• _Your assignment_
Write down each entry again, exactly as it reads.
────────
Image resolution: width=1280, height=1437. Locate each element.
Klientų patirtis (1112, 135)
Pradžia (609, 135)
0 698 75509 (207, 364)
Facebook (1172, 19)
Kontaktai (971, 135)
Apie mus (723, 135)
────────
• _Written response_
Image resolution: width=1280, height=1437. Locate each element.
Klientų patirtis (1112, 135)
Pradžia (609, 135)
0 698 75509 (207, 364)
Facebook (1172, 19)
Kontaktai (971, 135)
Apie mus (723, 135)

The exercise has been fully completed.